The copolymers were synthesized under microwave irradiation. Briefly, for synthesize of copolymer 5 as an example, PEG5000 2.5 g were introduced into a dry round bottom flask equipped with a condenser and was placed in a Milestone Microsynth microwave (Italy). The PEG was irradiated for 10 min at 1000 watt and 120°C to increase melted PEG viscosity. Then to the dried viscous PEG, 7.5 g DL-lactide and 10 μL Sn(Oct) were added and the mixture was further irradiated and stirred at 1000 watt and 30 rpm while temperature was kept at 130°C for 25 min. In order to purify the synthesized copolymer; obtained copolymers were dissolved in an adequate amount of chloroform. Then the synthesized copolymers were precipitated by adding 10-fold cold diethyl ether. The purification process was repeated 3 times and the precipitates were freeze dried, and the products were kept at −20°C until use.

Characterization of the polyethylene glycol-poly (lactic acid) Copolymers

The 1H-nuclear magnetic resonance (1H-NMR) spectra of the PEG-PLA copolymers were recorded at room temperature using a Bruker AC 80 nuclear magnetic resonance spectrometer (Germany) in CDCl3.

The 1HNMR spectra were used to estimate Mn of copolymers from the integration ratio of resonances at 5.4 ppm originated from CH of the PLA block and CH2 of the ethylene glycol at 3.8 ppm according to the method established by Jeong et al.[23]
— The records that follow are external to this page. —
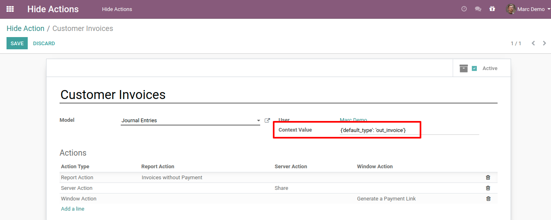
Task: Click the archive box icon
Action: pyautogui.click(x=464, y=68)
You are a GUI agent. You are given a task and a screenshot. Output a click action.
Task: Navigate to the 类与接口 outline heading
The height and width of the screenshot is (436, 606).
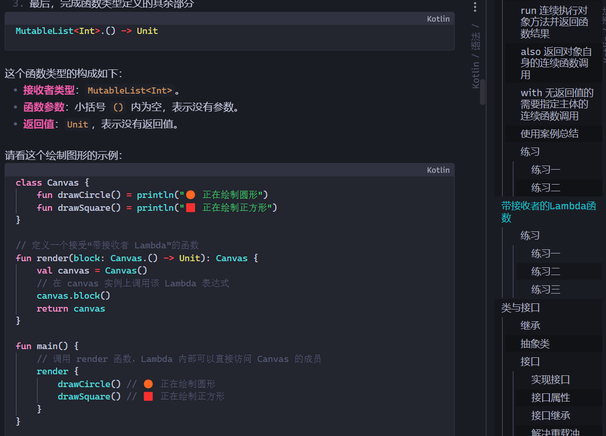pos(521,308)
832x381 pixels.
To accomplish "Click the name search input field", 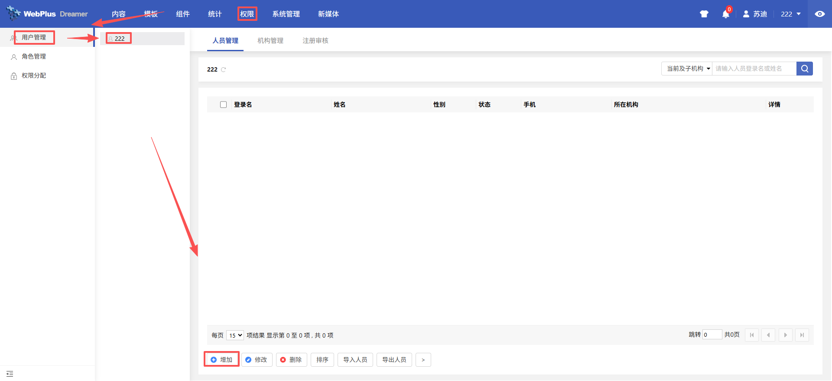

Molecular weights and polydispersity were determined using the Agilent gel permeation chromatography (GPC)-Add-on system and refractive index signal detector recording at 212 nm coupled to the PL gel columns and operated at temperature 25°C. The molecular weights were calibrated with polystyrene standards. Tetrahydrofuran was used as eluent (flow rate: 1 mL/min), and the sample injection volume was 10 μL.
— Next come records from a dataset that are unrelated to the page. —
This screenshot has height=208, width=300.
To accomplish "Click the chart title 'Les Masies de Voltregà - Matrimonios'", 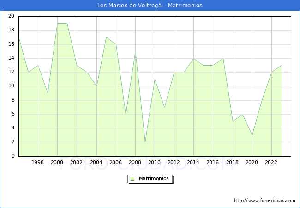I will click(150, 6).
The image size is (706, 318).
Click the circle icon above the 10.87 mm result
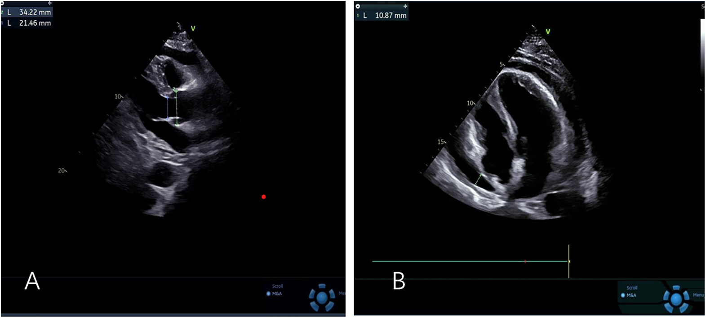[358, 6]
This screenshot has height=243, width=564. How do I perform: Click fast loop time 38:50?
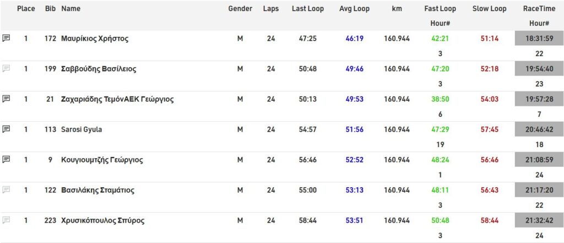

Thermal transitions of copolymers were determined using differential scanning calorimetry (DSC) (Mettler Toledo DSC 822, Switzerland). The sample sizes were approximately 2 mg, and each sample was subjected to thermal cycles from 0 to 140°C at a rate of 10°C/min.
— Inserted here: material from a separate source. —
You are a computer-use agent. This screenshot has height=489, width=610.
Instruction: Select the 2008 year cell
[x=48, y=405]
Self-assembly of copolymer

Blank self-assembled structures were prepared by film rehydration method. Briefly, 2 mL of the copolymer solution (10 mg/mL) in dichloromethane was transferred into a round bottom flask. The solvent was evaporated under vacuum using flask rotary evaporator at room temperature for 6 h.

The thin, dried polymer film was hydrated by addition of 2 mL distilled water at 60°C and stirred overnight under 1250 rpm continuous stirring.

The polymersome dispersion was sonicated for 30 min at 25°C ± 2°C in bath sonicator (Bandelin Sonorex Digitec, Germany) followed by extrusion 15 times through two stacked 100 nm Nucleopore polycarbonate filters using Avanti mini extruder (Avanti polar lipids) on a heat block at 60°C.

Characterization of polymersomes

The measurement of polymersome size and size distribution was carried out by dynamic light scattering (DLS). Briefly, 20 μL of polymersome suspensions (10 mg/mL) was diluted in 980 μL of deionized 18 MΩ water and then analyzed with zetasizer (NANO-ZS, Malvern, UK) at a scattering angle of 90 equipped with a 4 mW He-Ne laser operating at 633 nm using back-scattering detection. All measurements were performed in triplicate at 25°C.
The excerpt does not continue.